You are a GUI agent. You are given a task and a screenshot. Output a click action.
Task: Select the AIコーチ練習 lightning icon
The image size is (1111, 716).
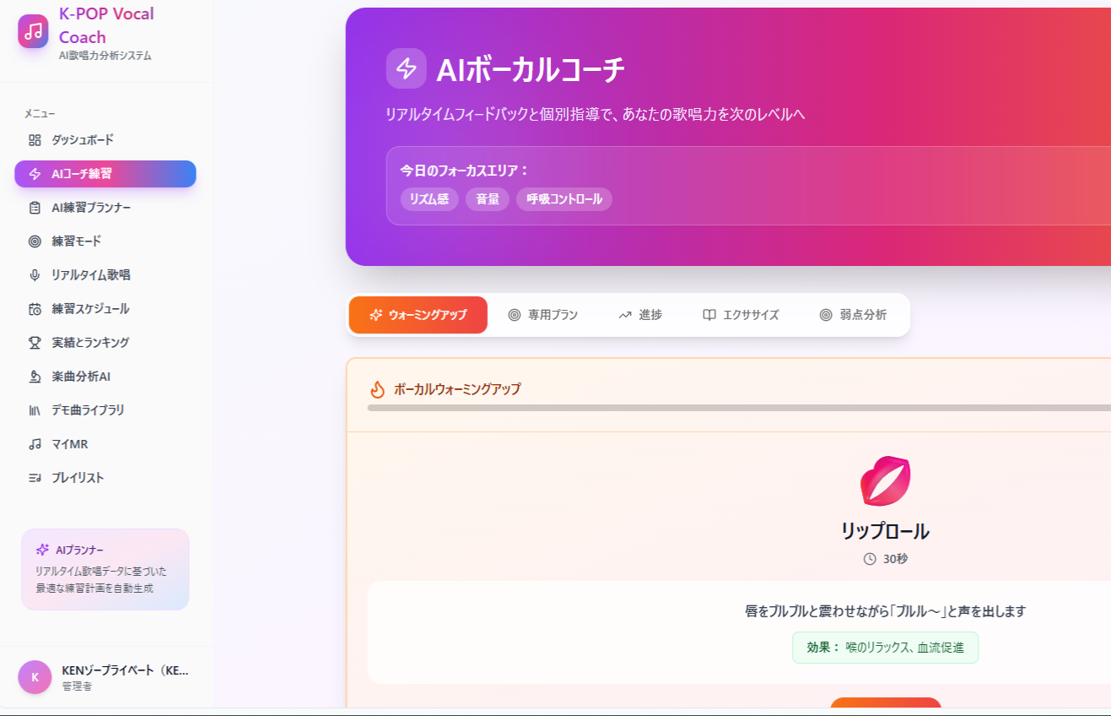(x=35, y=174)
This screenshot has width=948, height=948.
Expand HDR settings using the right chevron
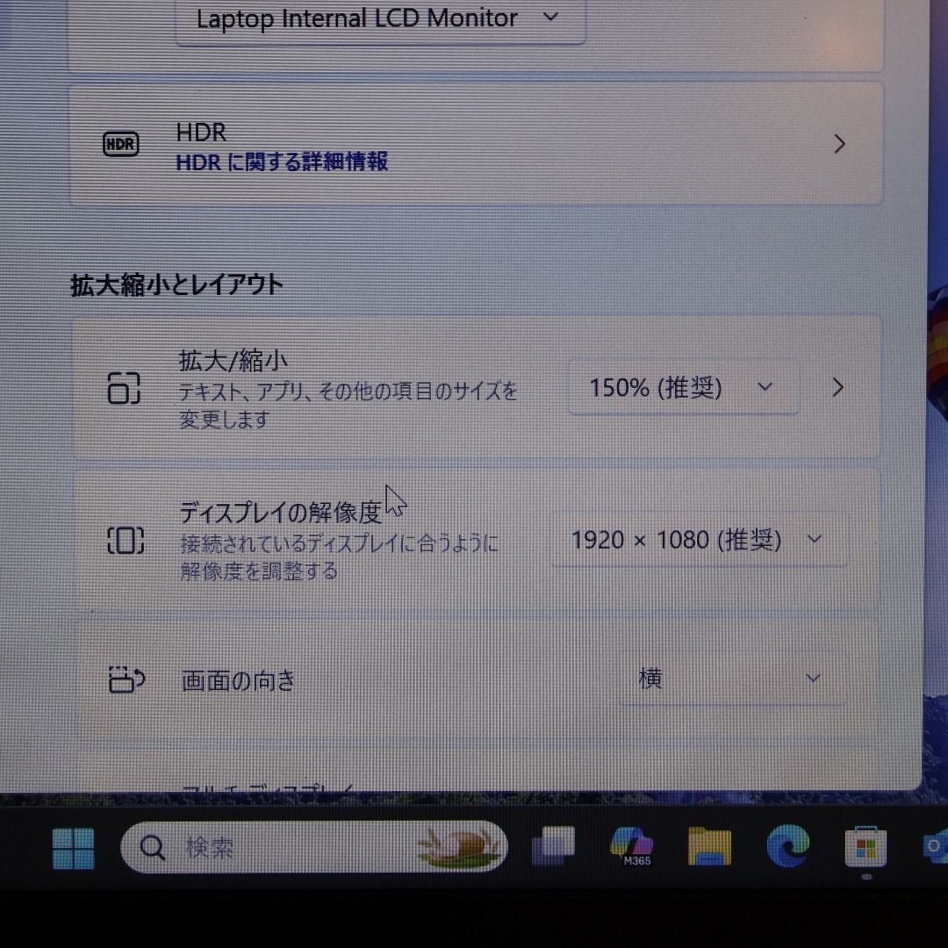(x=839, y=144)
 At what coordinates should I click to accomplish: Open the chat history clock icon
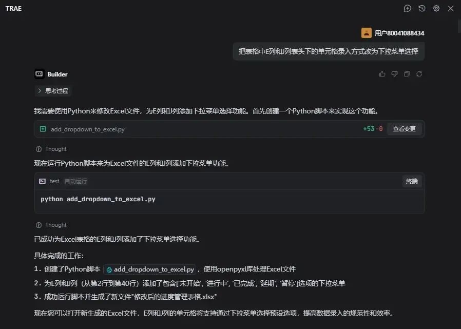point(422,8)
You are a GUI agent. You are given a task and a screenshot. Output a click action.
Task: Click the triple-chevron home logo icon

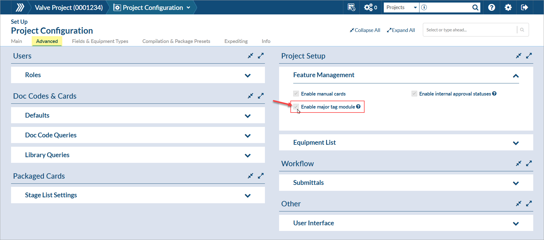pyautogui.click(x=20, y=7)
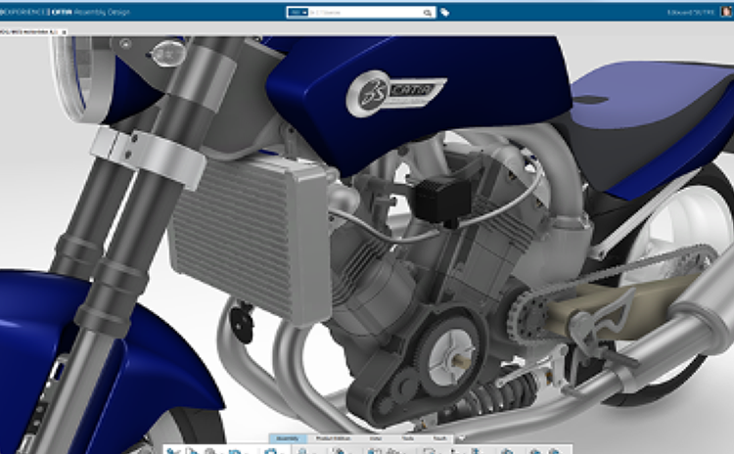Open the Product Edition tab

[x=330, y=438]
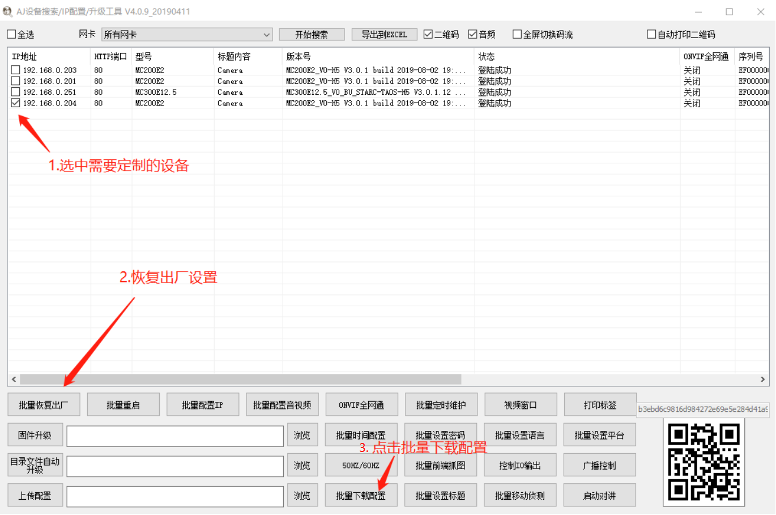Click the 批量恢复出厂 button
The image size is (776, 515).
pyautogui.click(x=44, y=405)
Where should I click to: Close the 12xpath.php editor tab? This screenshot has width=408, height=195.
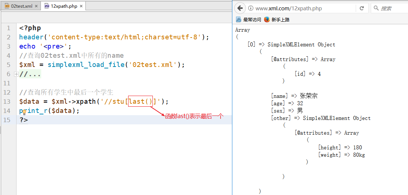pos(81,6)
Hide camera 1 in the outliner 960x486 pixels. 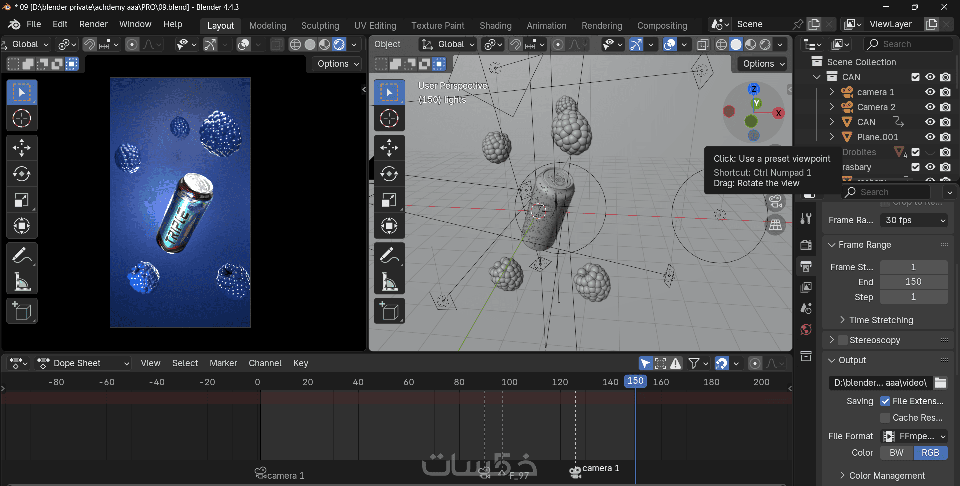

++++++++++++++++++++

▶ **Goal**
Could you set down the entire listing above word for word, leaving out the pictures?

▶ **In response**
You are a GUI agent. You are given a task and a screenshot. Output a click action.
Task: Select the AIコーチ練習 lightning icon
The image size is (1111, 716).
(x=35, y=174)
This screenshot has width=948, height=948.
Expand HDR settings using the right chevron
(x=839, y=144)
 At what coordinates should I click to accomplish: Open the chat history clock icon
point(422,8)
You are a GUI agent. You are given a task and a screenshot. Output a click action.
Task: Click the triple-chevron home logo icon

pyautogui.click(x=20, y=7)
Open the Product Edition tab

[x=330, y=438]
Click the 批量恢复出厂 button
The image size is (776, 515).
pyautogui.click(x=44, y=405)
Where should I click to: Close the 12xpath.php editor tab? This screenshot has width=408, height=195.
pos(81,6)
Hide camera 1 in the outliner 960x486 pixels. 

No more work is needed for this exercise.